▶ **EXERCISE BRIEF**:
Print the stretch of the material from the line containing "70) in the screenshot." through the end of the material, word for word.

▶ **SUPPLIED DATA**:
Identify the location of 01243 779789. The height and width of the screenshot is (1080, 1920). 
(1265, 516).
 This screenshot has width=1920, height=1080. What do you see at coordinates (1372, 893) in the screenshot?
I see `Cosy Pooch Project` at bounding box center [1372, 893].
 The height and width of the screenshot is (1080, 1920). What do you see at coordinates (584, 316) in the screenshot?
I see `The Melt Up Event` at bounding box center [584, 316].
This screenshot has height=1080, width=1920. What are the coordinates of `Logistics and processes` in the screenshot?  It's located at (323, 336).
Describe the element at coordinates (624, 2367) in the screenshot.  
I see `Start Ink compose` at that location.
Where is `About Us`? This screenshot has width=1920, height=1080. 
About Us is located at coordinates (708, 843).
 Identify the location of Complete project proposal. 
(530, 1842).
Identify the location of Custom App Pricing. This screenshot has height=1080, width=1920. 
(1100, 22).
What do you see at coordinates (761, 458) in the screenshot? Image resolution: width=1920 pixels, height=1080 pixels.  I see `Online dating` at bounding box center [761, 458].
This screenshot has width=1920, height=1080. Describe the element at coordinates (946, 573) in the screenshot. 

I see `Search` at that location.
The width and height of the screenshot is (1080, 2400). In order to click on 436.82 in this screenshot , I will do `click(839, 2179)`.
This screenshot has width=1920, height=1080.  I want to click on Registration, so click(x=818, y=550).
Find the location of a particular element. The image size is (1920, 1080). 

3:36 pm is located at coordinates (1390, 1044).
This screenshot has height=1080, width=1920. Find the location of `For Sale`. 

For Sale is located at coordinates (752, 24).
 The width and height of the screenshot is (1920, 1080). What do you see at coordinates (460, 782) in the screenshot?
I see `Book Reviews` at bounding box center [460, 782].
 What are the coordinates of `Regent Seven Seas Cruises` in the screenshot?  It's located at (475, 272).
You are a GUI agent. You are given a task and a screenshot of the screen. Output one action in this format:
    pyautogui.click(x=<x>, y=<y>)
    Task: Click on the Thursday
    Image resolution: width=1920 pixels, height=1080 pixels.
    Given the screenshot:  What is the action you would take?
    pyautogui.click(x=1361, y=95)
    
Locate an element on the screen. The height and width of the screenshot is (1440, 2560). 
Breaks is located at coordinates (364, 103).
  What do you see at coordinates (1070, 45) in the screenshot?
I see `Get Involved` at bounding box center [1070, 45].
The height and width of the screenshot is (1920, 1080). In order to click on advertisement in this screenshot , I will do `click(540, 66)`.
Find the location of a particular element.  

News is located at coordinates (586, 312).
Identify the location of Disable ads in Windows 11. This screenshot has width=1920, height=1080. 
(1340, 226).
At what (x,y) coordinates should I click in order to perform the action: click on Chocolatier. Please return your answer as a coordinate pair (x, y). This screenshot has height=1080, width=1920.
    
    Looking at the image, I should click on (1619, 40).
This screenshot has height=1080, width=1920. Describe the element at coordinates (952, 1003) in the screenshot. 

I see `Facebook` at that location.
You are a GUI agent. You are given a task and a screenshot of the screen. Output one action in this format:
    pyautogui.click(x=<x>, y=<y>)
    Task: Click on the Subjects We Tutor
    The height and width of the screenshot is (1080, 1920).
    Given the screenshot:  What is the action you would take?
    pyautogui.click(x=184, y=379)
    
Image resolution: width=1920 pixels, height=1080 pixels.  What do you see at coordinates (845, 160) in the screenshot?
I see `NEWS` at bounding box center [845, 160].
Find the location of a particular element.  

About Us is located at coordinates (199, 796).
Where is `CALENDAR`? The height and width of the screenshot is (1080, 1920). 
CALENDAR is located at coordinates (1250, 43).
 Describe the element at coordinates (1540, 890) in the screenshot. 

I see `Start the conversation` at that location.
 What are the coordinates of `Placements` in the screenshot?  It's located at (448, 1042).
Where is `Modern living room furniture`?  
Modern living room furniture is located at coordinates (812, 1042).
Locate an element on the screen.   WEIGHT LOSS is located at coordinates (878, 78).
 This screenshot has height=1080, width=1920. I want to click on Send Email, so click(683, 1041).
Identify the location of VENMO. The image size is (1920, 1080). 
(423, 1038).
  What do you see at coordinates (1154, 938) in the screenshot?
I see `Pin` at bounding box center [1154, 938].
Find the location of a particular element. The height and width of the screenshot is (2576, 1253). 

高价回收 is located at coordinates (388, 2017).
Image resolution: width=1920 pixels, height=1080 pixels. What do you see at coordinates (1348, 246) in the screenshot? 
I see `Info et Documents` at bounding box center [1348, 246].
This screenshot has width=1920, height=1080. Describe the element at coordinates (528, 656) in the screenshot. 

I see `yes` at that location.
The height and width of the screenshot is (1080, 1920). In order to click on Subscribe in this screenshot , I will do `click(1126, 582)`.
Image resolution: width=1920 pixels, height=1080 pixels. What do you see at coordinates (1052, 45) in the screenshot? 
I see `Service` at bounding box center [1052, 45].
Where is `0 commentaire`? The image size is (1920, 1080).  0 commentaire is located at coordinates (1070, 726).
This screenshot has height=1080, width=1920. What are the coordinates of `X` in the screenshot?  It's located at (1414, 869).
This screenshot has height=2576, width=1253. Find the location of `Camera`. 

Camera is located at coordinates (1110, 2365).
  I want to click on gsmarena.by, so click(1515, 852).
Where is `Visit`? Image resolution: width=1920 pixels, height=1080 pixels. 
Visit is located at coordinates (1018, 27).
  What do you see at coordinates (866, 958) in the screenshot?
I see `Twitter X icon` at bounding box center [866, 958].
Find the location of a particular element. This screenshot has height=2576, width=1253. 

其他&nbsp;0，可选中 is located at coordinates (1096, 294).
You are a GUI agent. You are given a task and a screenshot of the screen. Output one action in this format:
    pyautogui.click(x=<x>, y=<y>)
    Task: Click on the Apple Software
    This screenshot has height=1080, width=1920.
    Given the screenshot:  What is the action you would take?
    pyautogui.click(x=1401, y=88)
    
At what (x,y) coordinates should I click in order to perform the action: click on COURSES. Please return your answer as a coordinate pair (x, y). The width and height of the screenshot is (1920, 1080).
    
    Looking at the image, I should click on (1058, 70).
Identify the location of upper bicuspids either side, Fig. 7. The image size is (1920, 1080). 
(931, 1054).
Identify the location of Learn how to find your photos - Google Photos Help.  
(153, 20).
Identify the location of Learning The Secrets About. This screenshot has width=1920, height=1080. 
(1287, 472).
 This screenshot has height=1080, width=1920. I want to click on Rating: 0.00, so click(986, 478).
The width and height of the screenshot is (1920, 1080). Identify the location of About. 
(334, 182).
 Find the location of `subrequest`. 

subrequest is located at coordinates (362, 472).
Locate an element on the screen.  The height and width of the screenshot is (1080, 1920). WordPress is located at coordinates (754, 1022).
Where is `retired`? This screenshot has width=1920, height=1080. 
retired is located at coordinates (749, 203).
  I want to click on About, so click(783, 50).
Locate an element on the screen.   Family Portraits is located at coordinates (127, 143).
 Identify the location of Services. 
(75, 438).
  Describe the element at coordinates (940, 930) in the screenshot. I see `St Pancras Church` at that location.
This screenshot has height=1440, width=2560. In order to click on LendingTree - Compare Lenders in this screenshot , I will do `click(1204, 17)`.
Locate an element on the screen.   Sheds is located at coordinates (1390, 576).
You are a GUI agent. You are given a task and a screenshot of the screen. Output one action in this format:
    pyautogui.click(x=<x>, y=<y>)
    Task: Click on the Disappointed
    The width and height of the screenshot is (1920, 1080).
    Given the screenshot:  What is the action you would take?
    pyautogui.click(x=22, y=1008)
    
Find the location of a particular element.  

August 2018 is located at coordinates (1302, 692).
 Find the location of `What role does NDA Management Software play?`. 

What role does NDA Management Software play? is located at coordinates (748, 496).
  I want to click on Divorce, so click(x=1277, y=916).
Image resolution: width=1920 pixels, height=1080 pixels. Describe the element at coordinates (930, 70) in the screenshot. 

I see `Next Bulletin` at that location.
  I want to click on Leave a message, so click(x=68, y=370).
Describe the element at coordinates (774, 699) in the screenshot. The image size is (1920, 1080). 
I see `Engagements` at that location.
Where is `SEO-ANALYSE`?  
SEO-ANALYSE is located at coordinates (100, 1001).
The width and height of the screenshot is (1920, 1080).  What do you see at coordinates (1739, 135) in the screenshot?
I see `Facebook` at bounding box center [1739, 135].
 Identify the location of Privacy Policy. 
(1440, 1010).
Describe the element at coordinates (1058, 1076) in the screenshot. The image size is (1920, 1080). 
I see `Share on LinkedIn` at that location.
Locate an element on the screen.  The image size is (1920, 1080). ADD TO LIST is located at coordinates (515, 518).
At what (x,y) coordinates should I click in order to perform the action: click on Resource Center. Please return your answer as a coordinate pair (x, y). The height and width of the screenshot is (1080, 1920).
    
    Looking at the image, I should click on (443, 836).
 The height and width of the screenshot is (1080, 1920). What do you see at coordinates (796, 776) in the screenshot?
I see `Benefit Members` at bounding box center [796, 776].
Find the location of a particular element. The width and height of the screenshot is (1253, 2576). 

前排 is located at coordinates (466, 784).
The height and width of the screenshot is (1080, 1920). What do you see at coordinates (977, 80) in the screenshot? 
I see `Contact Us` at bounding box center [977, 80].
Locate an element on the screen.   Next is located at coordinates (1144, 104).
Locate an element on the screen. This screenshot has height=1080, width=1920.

▶ **THE SOLUTION**:
Image resolution: width=1920 pixels, height=1080 pixels. Describe the element at coordinates (930, 70) in the screenshot. 

I see `Next Bulletin` at that location.
  I want to click on Leave a message, so click(x=68, y=370).
Describe the element at coordinates (774, 699) in the screenshot. The image size is (1920, 1080). 
I see `Engagements` at that location.
Where is `SEO-ANALYSE`?  
SEO-ANALYSE is located at coordinates (100, 1001).
The width and height of the screenshot is (1920, 1080).  What do you see at coordinates (1739, 135) in the screenshot?
I see `Facebook` at bounding box center [1739, 135].
 Identify the location of Privacy Policy. 
(1440, 1010).
Describe the element at coordinates (1058, 1076) in the screenshot. The image size is (1920, 1080). 
I see `Share on LinkedIn` at that location.
Locate an element on the screen.  The image size is (1920, 1080). ADD TO LIST is located at coordinates (515, 518).
At what (x,y) coordinates should I click in order to perform the action: click on Resource Center. Please return your answer as a coordinate pair (x, y). The height and width of the screenshot is (1080, 1920).
    
    Looking at the image, I should click on (443, 836).
 The height and width of the screenshot is (1080, 1920). What do you see at coordinates (796, 776) in the screenshot?
I see `Benefit Members` at bounding box center [796, 776].
Find the location of a particular element. The width and height of the screenshot is (1253, 2576). 

前排 is located at coordinates (466, 784).
The height and width of the screenshot is (1080, 1920). What do you see at coordinates (977, 80) in the screenshot? 
I see `Contact Us` at bounding box center [977, 80].
Locate an element on the screen.   Next is located at coordinates (1144, 104).
Locate an element on the screen. This screenshot has height=1080, width=1920.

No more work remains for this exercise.